RE: [RFC PATCH] x86/entry/64: randomize kernel stack offset upon syscall

From: Reshetova, Elena
Date: Fri Mar 29 2019 - 03:52:29 EST


> On Thu, Mar 28, 2019 at 9:29 AM Andy Lutomirski <luto@xxxxxxxxxxxxxx> wrote:
> > Doesnât this just leak some of the canary to user code through side channels?
>
> Erf, yes, good point. Let's just use prandom and be done with it.

And here I have some numbers on this. Actually prandom turned out to be pretty
fast, even when called every syscall. See the numbers below:

1) lmbench: ./lat_syscall -N 1000000 null
base: Simple syscall: 0.1774 microseconds
random_offset (prandom_u32() every syscall): Simple syscall: 0.1822 microseconds
random_offset (prandom_u32() every 4th syscall): Simple syscall: 0.1844 microseconds

2) Andy's tests, misc-tests: ./timing_test_64 10M sys_enosys
base: 10000000 loops in 1.62224s = 162.22 nsec / loop
random_offset (prandom_u32() every syscall): 10000000 loops in 1.64660s = 166.26 nsec / loop
random_offset (prandom_u32() every 4th syscall): 10000000 loops in 3.51315s = 169.30 nsec / loop

The second case is when prandom is called only once in 4 syscalls and unused random
bits are preserved in a per-cpu buffer. As you can see it is actually slower (modulo my maybe not
so optimized code in prandom, see below) vs. calling it every time, so I would vote for actually calling it every time and saving
on the hassle and also avoid additional code in prandom.

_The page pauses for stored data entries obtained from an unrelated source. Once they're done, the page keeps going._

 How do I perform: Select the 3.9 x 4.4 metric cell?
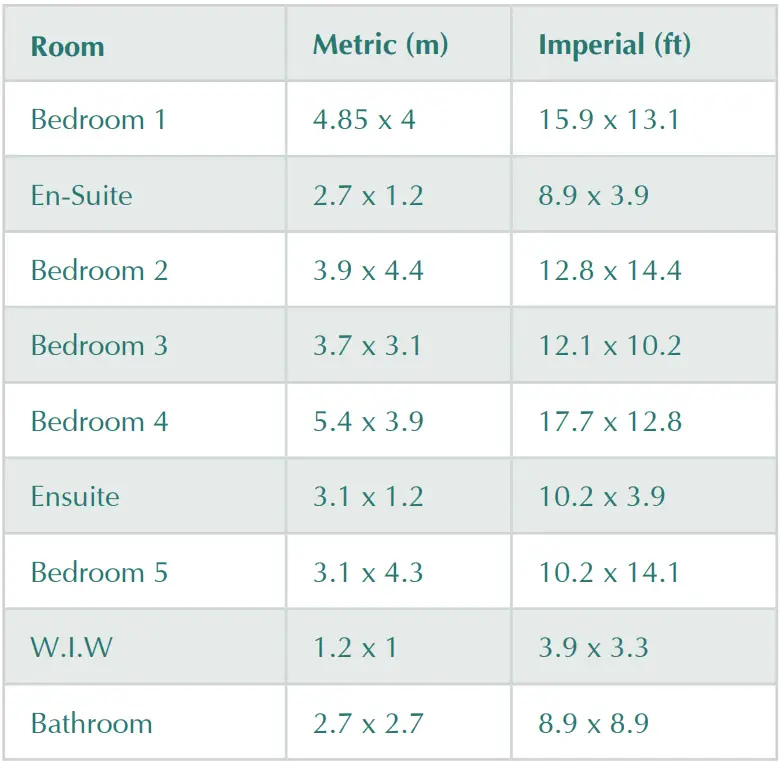tap(368, 271)
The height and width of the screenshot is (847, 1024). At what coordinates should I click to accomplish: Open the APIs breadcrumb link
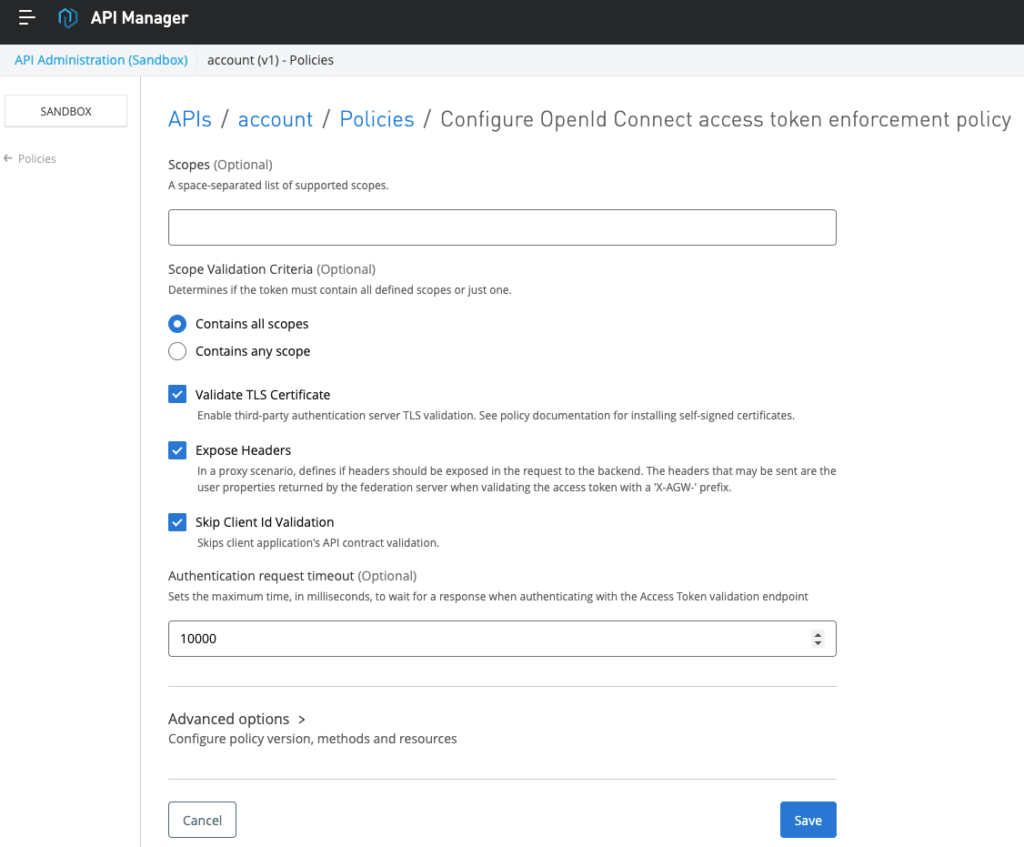tap(190, 119)
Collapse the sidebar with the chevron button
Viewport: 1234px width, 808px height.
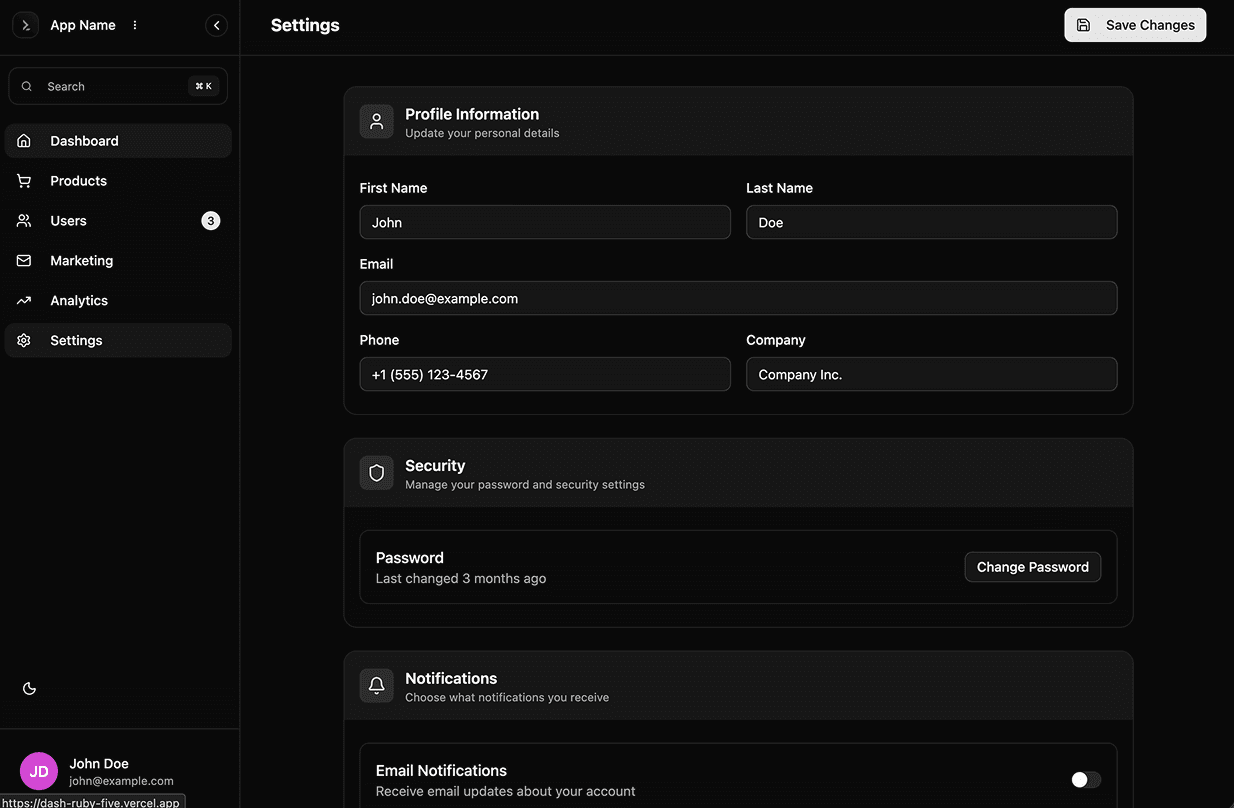pos(216,24)
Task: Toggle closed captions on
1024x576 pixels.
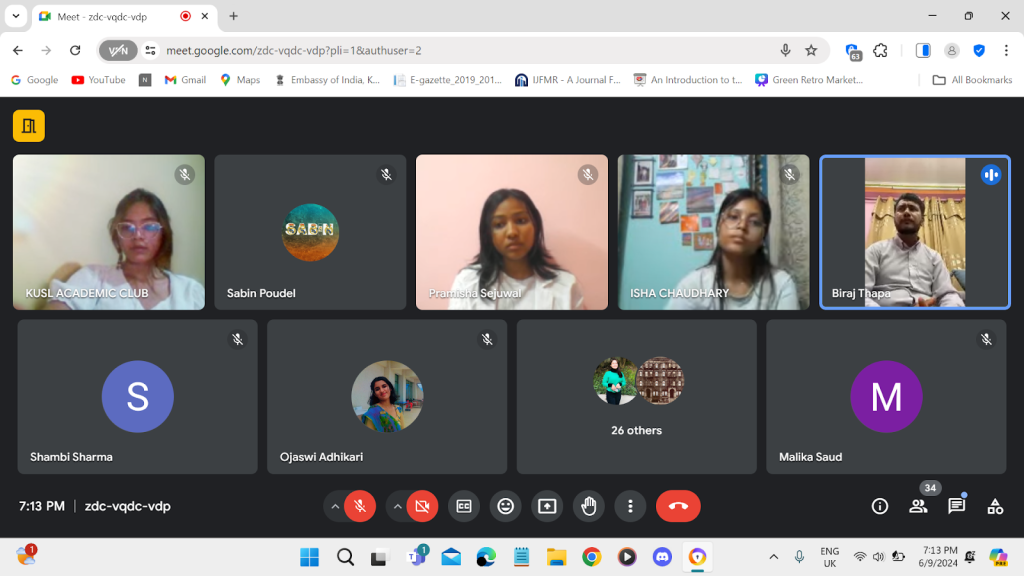Action: click(464, 506)
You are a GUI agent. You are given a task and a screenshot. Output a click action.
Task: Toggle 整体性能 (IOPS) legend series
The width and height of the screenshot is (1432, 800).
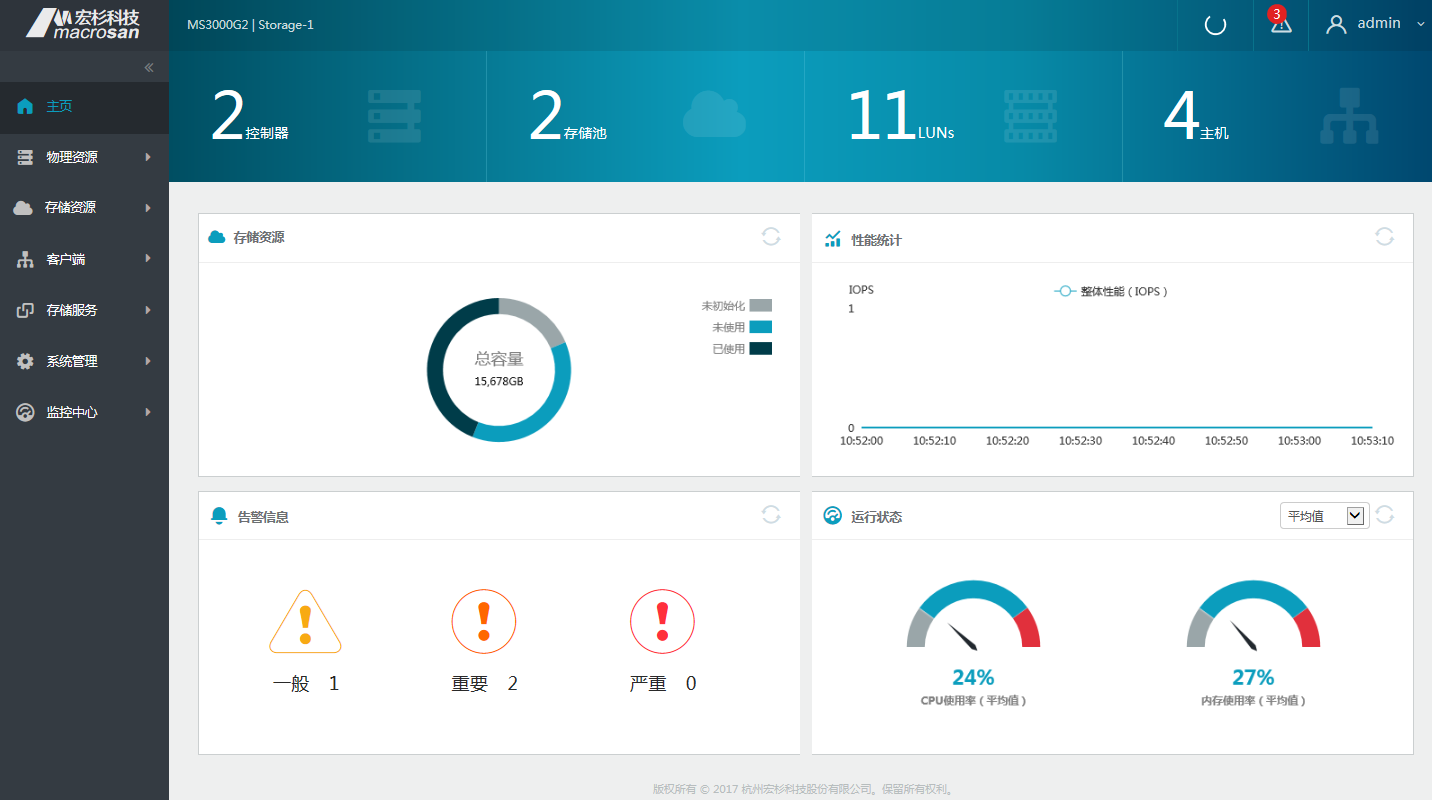[1111, 291]
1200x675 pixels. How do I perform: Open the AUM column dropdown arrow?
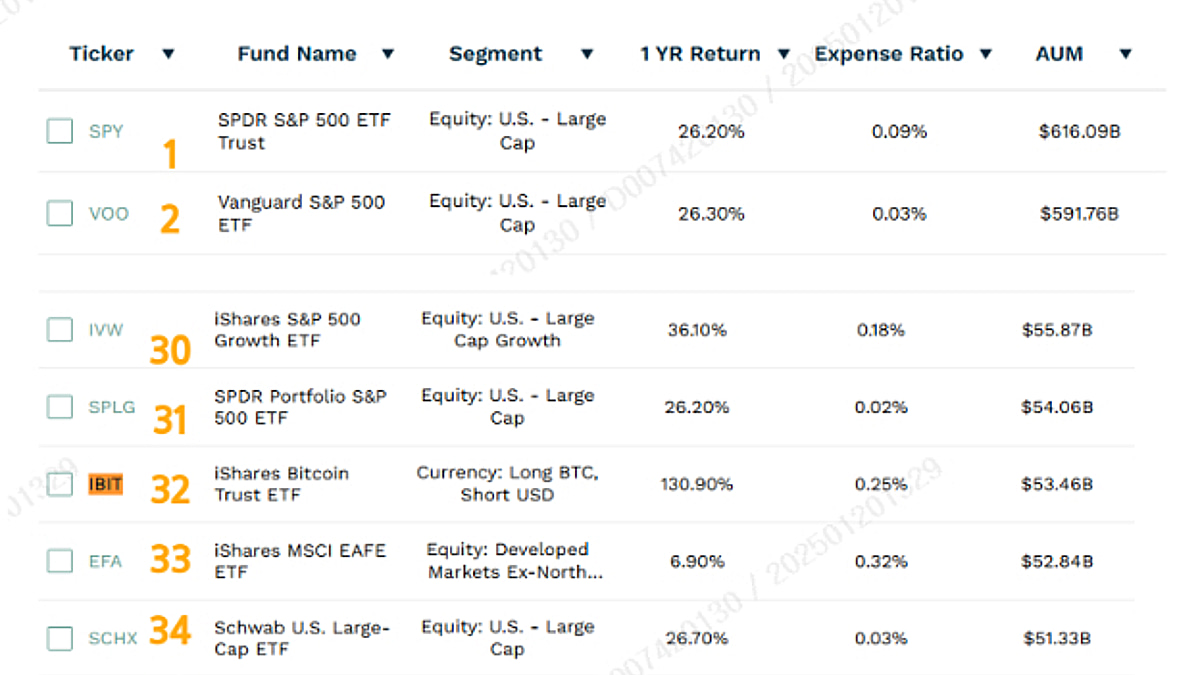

And below is what I was calling instead of prandom_u32() to preserve random bits
(net_rand_state_buffer is a new per-cpu buffer I added to save random bits):
And I didn't include the check for bytes >= sizeof(u32) since this was
just poc to test the base speed, but for generic case it would be needed.

+void prandom_bytes_preserve(void *buf, size_t bytes)
+{
+ u32 *buffer = &get_cpu_var(net_rand_state_buffer);
+ u8 *ptr = buf;
+
+ if (!(*buffer)) {
+ struct rnd_state *state = &get_cpu_var(net_rand_state);
+ if (bytes > 0) {
+ *buffer = prandom_u32_state(state);
+ do {
+ *ptr++ = (u8) *buffer;
+ bytes--;
+ *buffer >>= BITS_PER_BYTE;
+ } while (bytes > 0);
+ }
+ put_cpu_var(net_rand_state);
+ put_cpu_var(net_rand_state_buffer);
+ } else {
+ if (bytes > 0) {
+ do {
+ *ptr++ = (u8) *buffer;
+ bytes--;
+ *buffer >>= BITS_PER_BYTE;
+ } while (bytes > 0);
+ }
+ put_cpu_var(net_rand_state_buffer);
+ }
+}

I will send the first version of patch (calling prandom_u32() every time)
shortly if anyone wants to double check performance implications.

Best Regards,
Elena.